The ground cities were always crowded though. The rigid class system was to blame for that.
People pushed past each other, shoulder to shoulder.
Nobody spoke.
No one ever spoke. They were all content to stay absorbed in their own pointless little lives. Their heads down and their eyes averted.
There was only the noise of hundreds of thousands of pairs of shoes, stomping, sprinting, and skipping along the roads and streets. But no voices, and no faces.
Except…
A girl who stood still. She stood alone. She was different.
Her blonde hair water-falled down her back as her chin tilted upward. She saw everything but no one saw her.

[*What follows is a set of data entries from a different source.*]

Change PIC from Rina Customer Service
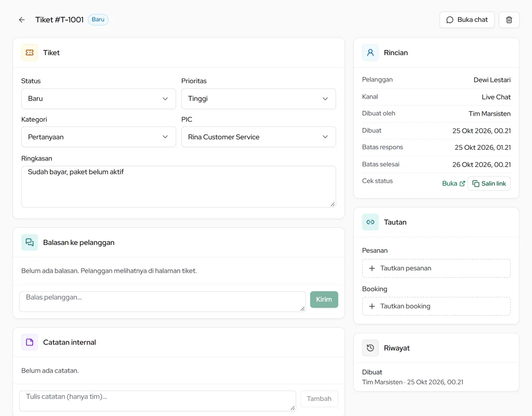This screenshot has width=532, height=416. (259, 137)
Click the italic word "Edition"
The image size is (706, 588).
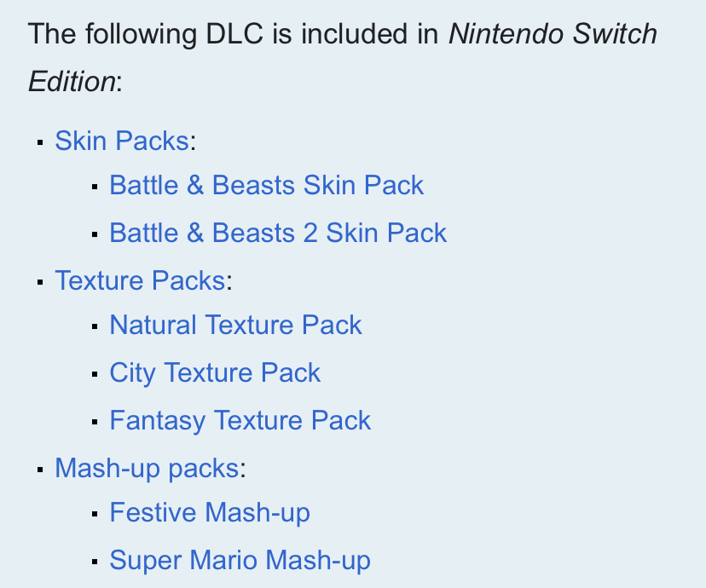(x=72, y=82)
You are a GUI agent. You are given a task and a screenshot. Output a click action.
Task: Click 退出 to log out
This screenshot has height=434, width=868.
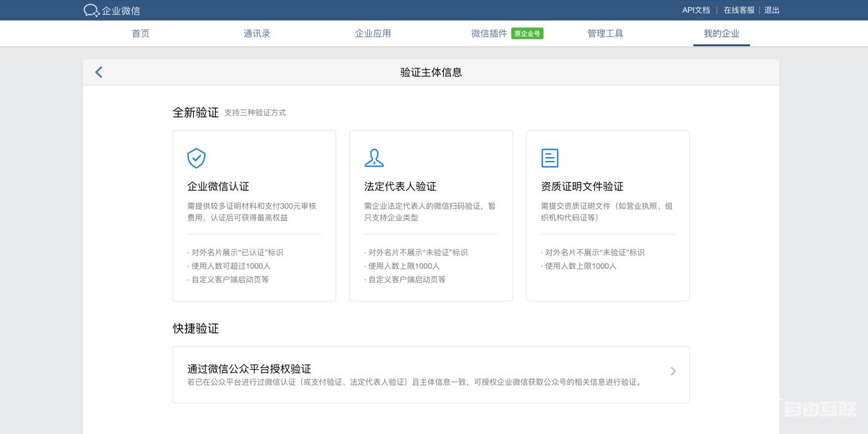[x=771, y=10]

Words had yet deigned to escape her mouth… but they were growing bolder.
She stood and watched. People hustled and bustled around her. It was an endless sea of faceless beings. No one looked up, but her.
As she watched, she observed. She examined. She learned. She remembered.
She remembered the woman who ran by and dropped her bracelet while fiddling with her purse. She remembered the old lady with wrinkled hands and a slight limp, walking with bare feet. She remembered the man who wore rings on every one of his fingers. She remembered the boy who tripped on his own shoe laces because they had become untied.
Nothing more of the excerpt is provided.